WORK INSTRUCTION »
Omit any pictures, and restate word for word only the lines from the one with "Powered by Shopify (85, 1813)" through the end of the data below.

Dataset items »
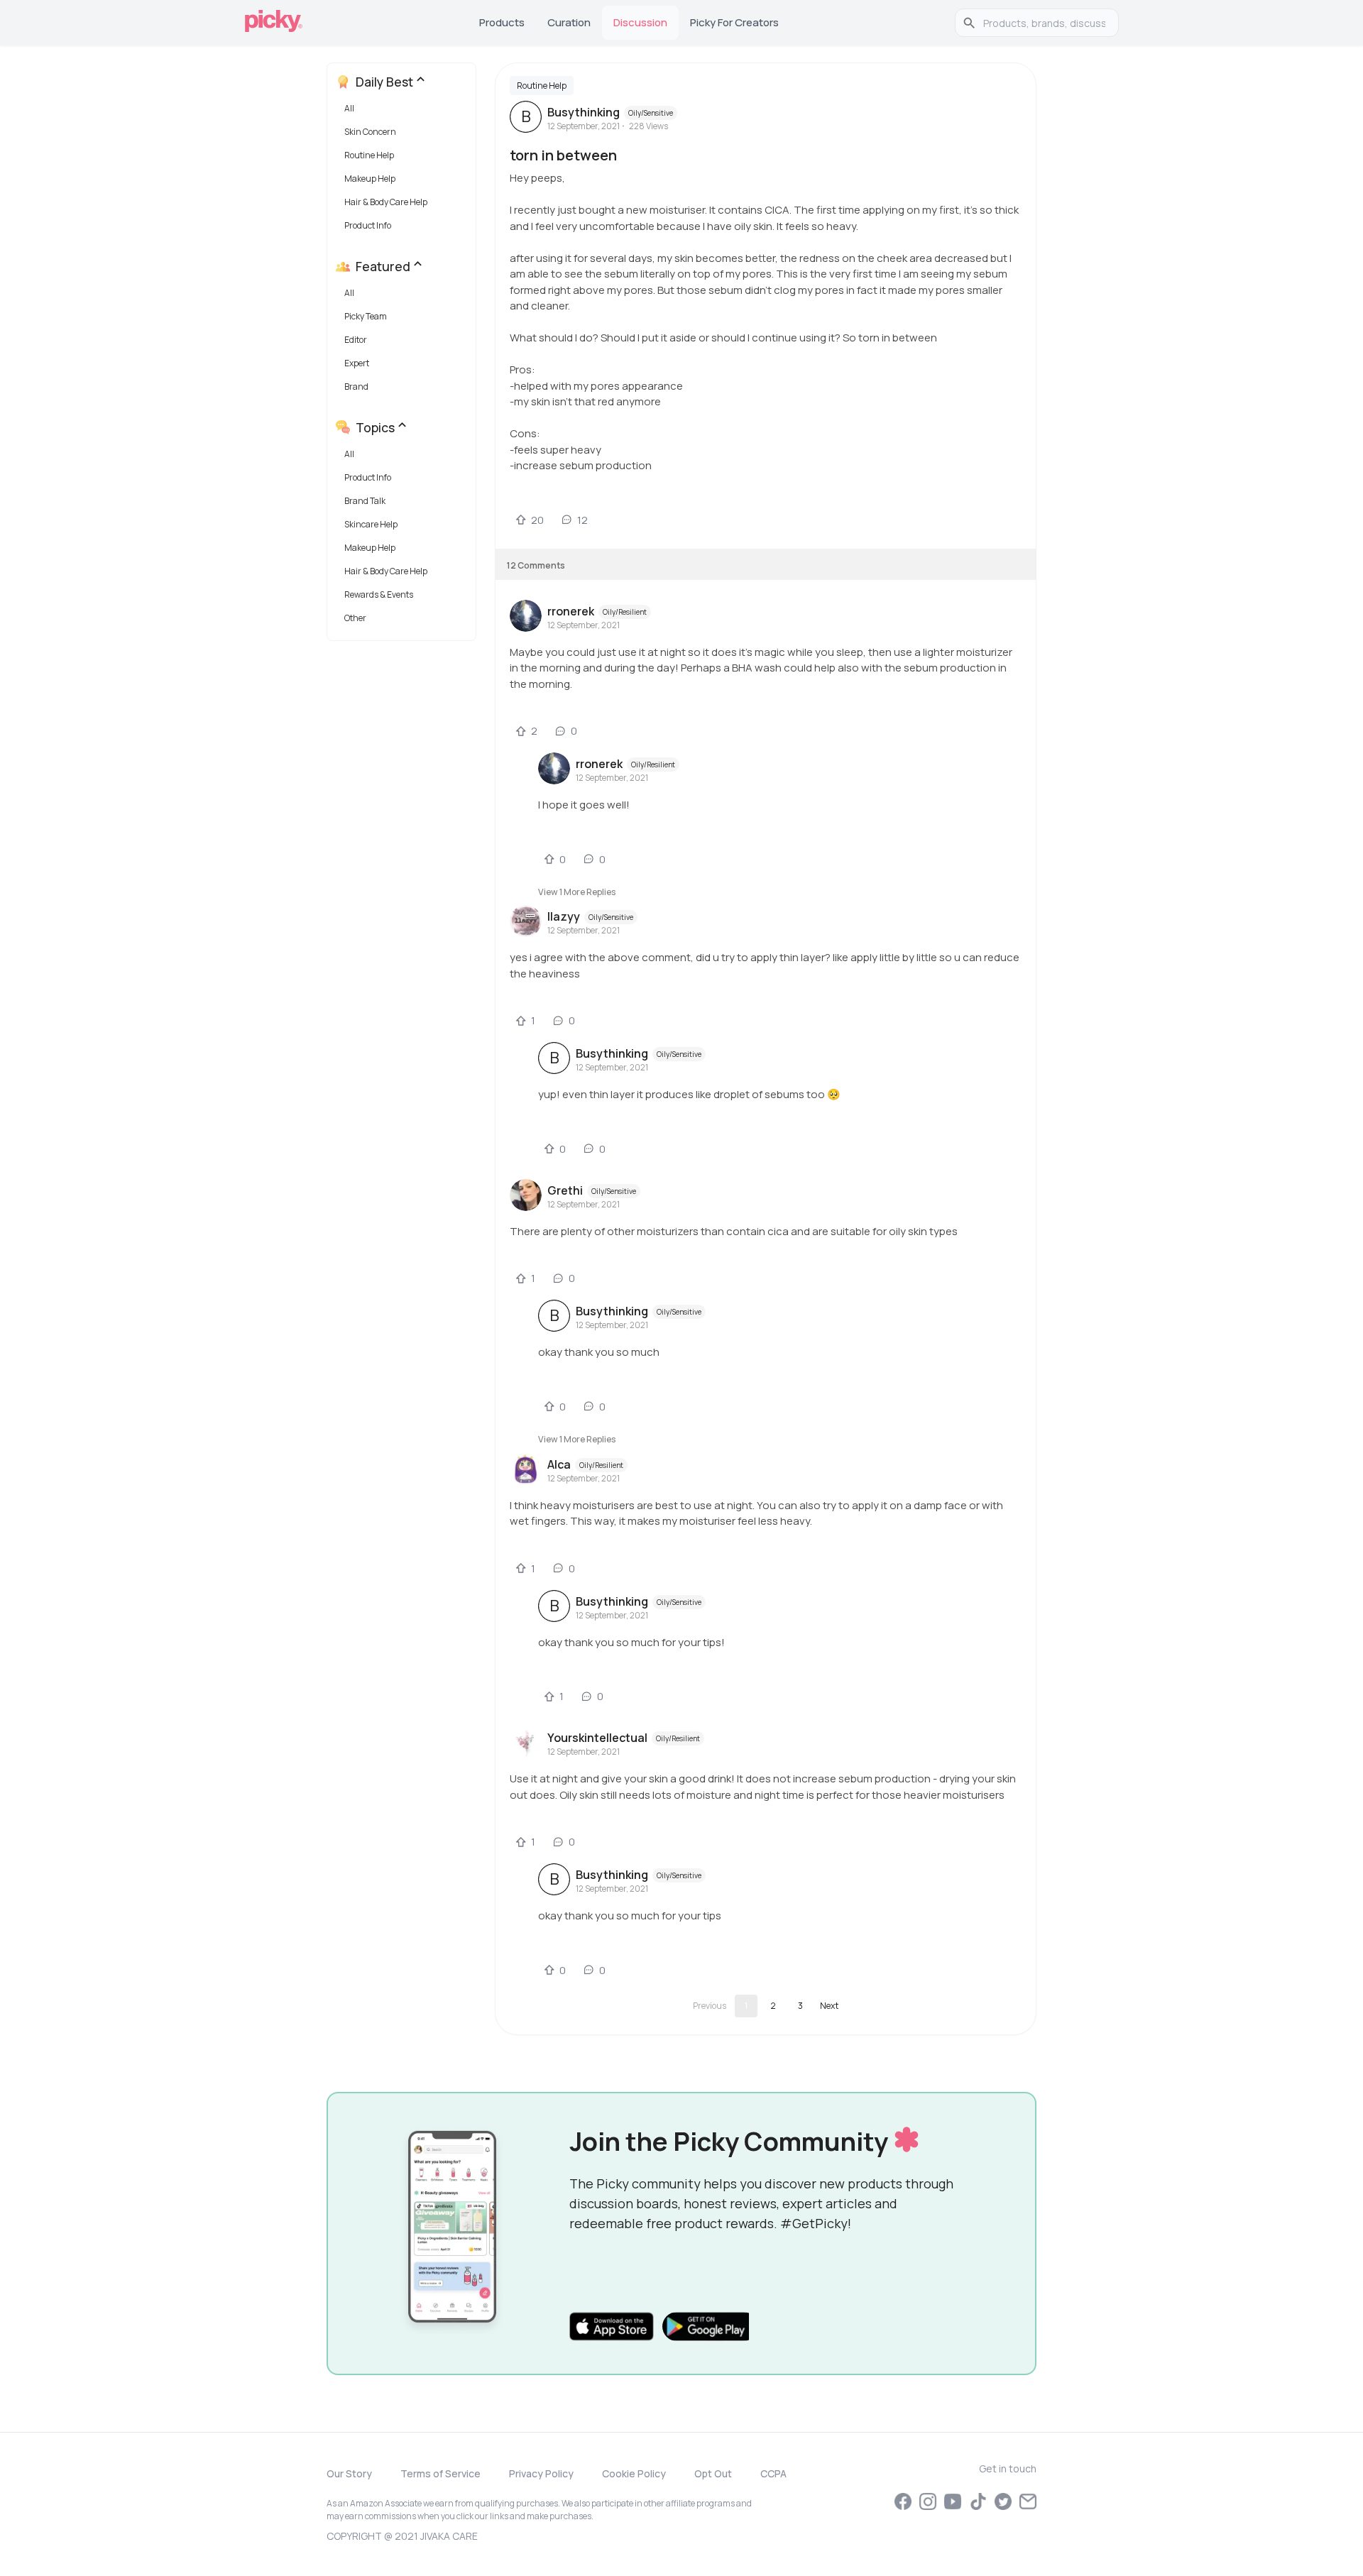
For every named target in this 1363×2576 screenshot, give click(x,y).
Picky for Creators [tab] (734, 22)
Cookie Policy (634, 2473)
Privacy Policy (541, 2473)
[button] (404, 112)
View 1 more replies (576, 892)
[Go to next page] (829, 2006)
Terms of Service (440, 2473)
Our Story (349, 2473)
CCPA (773, 2473)
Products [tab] (502, 22)
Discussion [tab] (640, 22)
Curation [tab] (569, 22)
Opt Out (713, 2473)
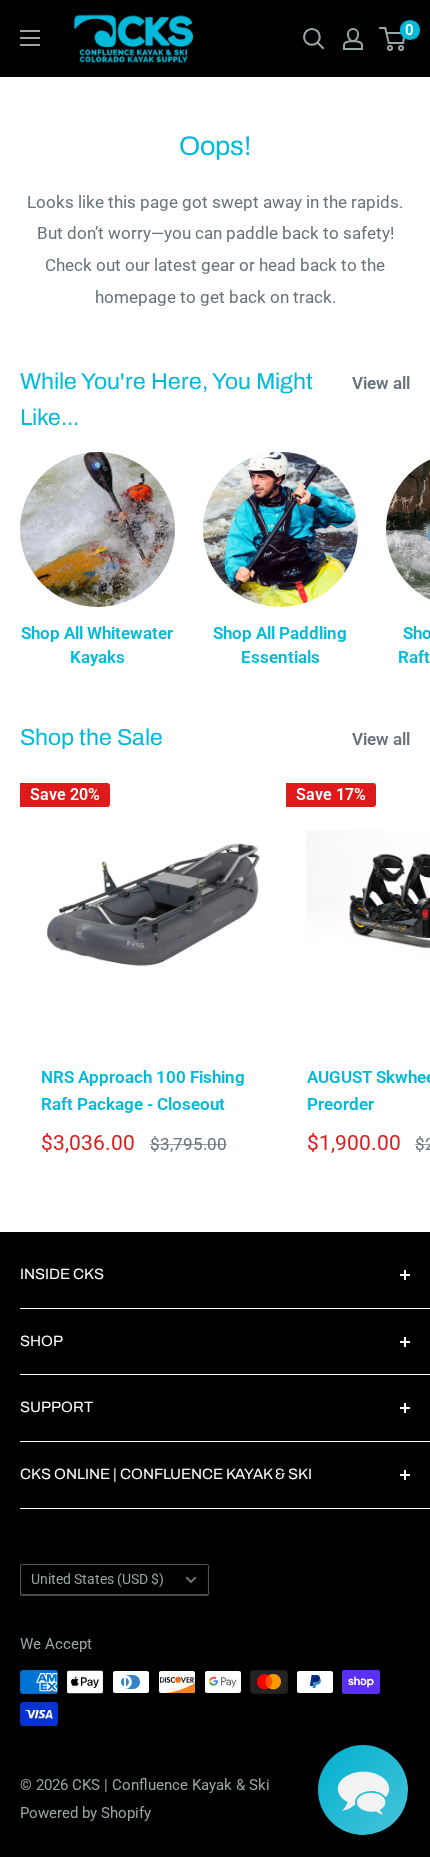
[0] (393, 39)
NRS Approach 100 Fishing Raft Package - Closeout (143, 1090)
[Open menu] (30, 38)
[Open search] (314, 39)
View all (381, 383)
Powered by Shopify (85, 1813)
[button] (363, 1790)
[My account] (353, 39)
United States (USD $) (97, 1579)
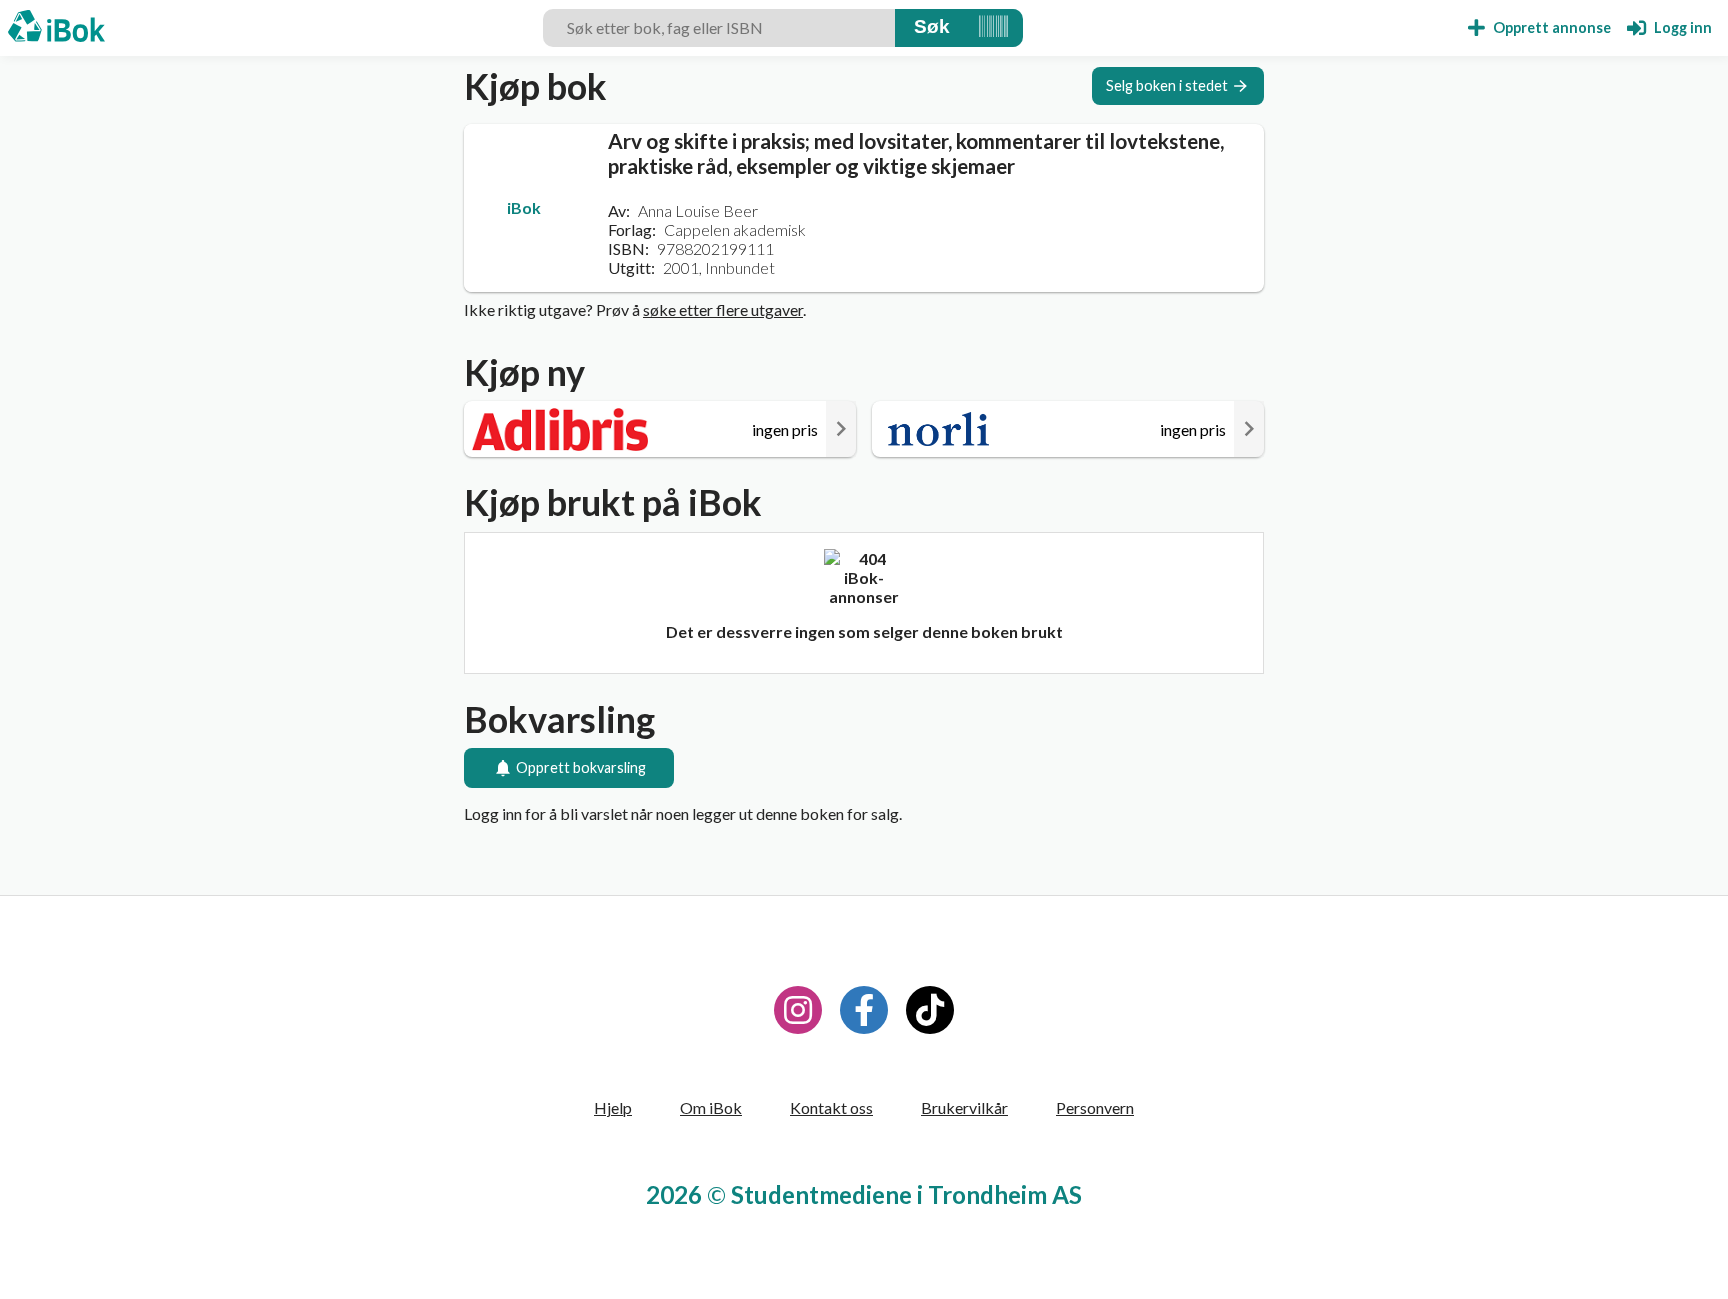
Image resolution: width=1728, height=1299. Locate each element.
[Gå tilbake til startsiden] (56, 28)
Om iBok (711, 1107)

EXERCISE RESPONSE »
Powered by Shopify (85, 1813)
[button] (363, 1790)
[My account] (353, 39)
United States (USD $) (97, 1579)
Image resolution: width=1728, height=1299. Locate each element.
[Gå tilbake til startsiden] (56, 28)
Om iBok (711, 1107)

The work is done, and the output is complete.